Input data:
====================
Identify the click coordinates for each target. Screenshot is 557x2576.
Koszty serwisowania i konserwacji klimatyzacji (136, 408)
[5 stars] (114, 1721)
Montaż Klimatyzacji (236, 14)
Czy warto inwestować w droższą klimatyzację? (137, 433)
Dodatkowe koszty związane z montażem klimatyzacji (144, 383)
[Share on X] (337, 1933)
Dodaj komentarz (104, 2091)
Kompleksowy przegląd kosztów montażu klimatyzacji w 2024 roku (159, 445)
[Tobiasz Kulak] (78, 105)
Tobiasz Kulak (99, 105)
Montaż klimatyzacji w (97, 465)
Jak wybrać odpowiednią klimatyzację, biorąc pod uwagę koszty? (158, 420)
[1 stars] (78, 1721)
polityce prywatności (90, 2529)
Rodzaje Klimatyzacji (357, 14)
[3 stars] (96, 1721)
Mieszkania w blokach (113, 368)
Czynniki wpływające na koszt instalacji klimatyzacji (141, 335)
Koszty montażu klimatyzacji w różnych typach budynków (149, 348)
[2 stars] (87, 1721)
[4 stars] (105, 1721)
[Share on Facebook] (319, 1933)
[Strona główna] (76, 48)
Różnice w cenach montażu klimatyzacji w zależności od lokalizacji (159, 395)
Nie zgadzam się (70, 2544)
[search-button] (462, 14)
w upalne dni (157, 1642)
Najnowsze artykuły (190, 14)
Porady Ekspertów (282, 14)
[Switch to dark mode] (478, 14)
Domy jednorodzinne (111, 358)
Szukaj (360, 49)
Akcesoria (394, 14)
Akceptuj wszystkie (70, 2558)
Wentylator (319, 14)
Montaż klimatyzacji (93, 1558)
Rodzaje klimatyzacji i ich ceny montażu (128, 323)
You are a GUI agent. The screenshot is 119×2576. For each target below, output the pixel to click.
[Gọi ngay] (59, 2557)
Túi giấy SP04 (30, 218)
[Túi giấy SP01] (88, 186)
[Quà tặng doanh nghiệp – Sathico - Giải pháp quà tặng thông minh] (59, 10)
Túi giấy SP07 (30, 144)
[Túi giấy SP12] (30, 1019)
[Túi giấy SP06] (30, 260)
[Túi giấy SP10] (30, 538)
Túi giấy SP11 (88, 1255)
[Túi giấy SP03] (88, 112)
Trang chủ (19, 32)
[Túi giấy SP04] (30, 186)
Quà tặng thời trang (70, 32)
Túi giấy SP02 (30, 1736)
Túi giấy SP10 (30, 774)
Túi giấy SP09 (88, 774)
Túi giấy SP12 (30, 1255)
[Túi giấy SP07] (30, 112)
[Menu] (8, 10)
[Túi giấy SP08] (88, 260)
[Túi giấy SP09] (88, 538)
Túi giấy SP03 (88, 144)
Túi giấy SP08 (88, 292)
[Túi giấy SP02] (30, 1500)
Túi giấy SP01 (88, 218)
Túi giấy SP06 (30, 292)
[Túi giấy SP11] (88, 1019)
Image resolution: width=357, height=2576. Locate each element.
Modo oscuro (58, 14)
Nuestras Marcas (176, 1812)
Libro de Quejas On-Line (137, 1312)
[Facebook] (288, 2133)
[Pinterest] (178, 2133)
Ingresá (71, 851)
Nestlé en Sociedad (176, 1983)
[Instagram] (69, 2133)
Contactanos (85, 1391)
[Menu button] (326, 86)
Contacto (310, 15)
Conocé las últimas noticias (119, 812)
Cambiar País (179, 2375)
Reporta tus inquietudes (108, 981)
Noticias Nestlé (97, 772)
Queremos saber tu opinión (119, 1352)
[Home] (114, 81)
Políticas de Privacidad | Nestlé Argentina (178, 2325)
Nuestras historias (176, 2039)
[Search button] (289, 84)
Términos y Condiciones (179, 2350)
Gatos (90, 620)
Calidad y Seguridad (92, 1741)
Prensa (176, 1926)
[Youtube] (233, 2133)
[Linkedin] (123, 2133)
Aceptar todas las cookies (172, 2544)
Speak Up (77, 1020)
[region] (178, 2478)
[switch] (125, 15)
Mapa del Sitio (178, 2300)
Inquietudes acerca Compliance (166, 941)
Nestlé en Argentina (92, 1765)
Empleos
====================
Work to complete: The entries must all be transcribed exactly.

Answer section:
Identify the click coordinates for each target. Screenshot is 557x2576.
Koszty serwisowania i konserwacji klimatyzacji (136, 408)
[5 stars] (114, 1721)
Montaż Klimatyzacji (236, 14)
Czy warto inwestować w droższą klimatyzację? (137, 433)
Dodatkowe koszty związane z montażem klimatyzacji (144, 383)
[Share on X] (337, 1933)
Dodaj komentarz (104, 2091)
Kompleksowy przegląd kosztów montażu klimatyzacji w 2024 roku (159, 445)
[Tobiasz Kulak] (78, 105)
Tobiasz Kulak (99, 105)
Montaż klimatyzacji w (97, 465)
Jak wybrać odpowiednią klimatyzację, biorąc pod uwagę koszty? (158, 420)
[1 stars] (78, 1721)
polityce prywatności (90, 2529)
Rodzaje Klimatyzacji (357, 14)
[3 stars] (96, 1721)
Mieszkania w blokach (113, 368)
Czynniki wpływające na koszt instalacji klimatyzacji (141, 335)
Koszty montażu klimatyzacji w różnych typach budynków (149, 348)
[2 stars] (87, 1721)
[4 stars] (105, 1721)
[Share on Facebook] (319, 1933)
[Strona główna] (76, 48)
Różnice w cenach montażu klimatyzacji w zależności od lokalizacji (159, 395)
Nie zgadzam się (70, 2544)
[search-button] (462, 14)
w upalne dni (157, 1642)
Najnowsze artykuły (190, 14)
Porady Ekspertów (282, 14)
[Switch to dark mode] (478, 14)
Domy jednorodzinne (111, 358)
Szukaj (360, 49)
Akcesoria (394, 14)
Akceptuj wszystkie (70, 2558)
Wentylator (319, 14)
Montaż klimatyzacji (93, 1558)
Rodzaje klimatyzacji i ich ceny montażu (128, 323)
You are a GUI agent. The screenshot is 119×2576. For each target below, output the pixel to click.
[Gọi ngay] (59, 2557)
Túi giấy SP04 (30, 218)
[Túi giấy SP01] (88, 186)
[Quà tặng doanh nghiệp – Sathico - Giải pháp quà tặng thông minh] (59, 10)
Túi giấy SP07 (30, 144)
[Túi giấy SP12] (30, 1019)
[Túi giấy SP06] (30, 260)
[Túi giấy SP10] (30, 538)
Túi giấy SP11 (88, 1255)
[Túi giấy SP03] (88, 112)
Trang chủ (19, 32)
[Túi giấy SP04] (30, 186)
Quà tặng thời trang (70, 32)
Túi giấy SP02 (30, 1736)
Túi giấy SP10 (30, 774)
Túi giấy SP09 (88, 774)
Túi giấy SP12 (30, 1255)
[Túi giấy SP07] (30, 112)
[Menu] (8, 10)
[Túi giấy SP08] (88, 260)
[Túi giấy SP09] (88, 538)
Túi giấy SP03 (88, 144)
Túi giấy SP08 (88, 292)
[Túi giấy SP02] (30, 1500)
Túi giấy SP01 (88, 218)
Túi giấy SP06 (30, 292)
[Túi giấy SP11] (88, 1019)
Image resolution: width=357, height=2576. Locate each element.
Modo oscuro (58, 14)
Nuestras Marcas (176, 1812)
Libro de Quejas On-Line (137, 1312)
[Facebook] (288, 2133)
[Pinterest] (178, 2133)
Ingresá (71, 851)
Nestlé en Sociedad (176, 1983)
[Instagram] (69, 2133)
Contactanos (85, 1391)
[Menu button] (326, 86)
Contacto (310, 15)
Conocé las últimas noticias (119, 812)
Cambiar País (179, 2375)
Reporta tus inquietudes (108, 981)
Noticias Nestlé (97, 772)
Queremos saber tu opinión (119, 1352)
[Home] (114, 81)
Políticas de Privacidad | Nestlé Argentina (178, 2325)
Nuestras historias (176, 2039)
[Search button] (289, 84)
Términos y Condiciones (179, 2350)
Gatos (90, 620)
Calidad y Seguridad (92, 1741)
Prensa (176, 1926)
[Youtube] (233, 2133)
[Linkedin] (123, 2133)
Aceptar todas las cookies (172, 2544)
Speak Up (77, 1020)
[region] (178, 2478)
[switch] (125, 15)
Mapa del Sitio (178, 2300)
Inquietudes acerca Compliance (166, 941)
Nestlé en Argentina (92, 1765)
Empleos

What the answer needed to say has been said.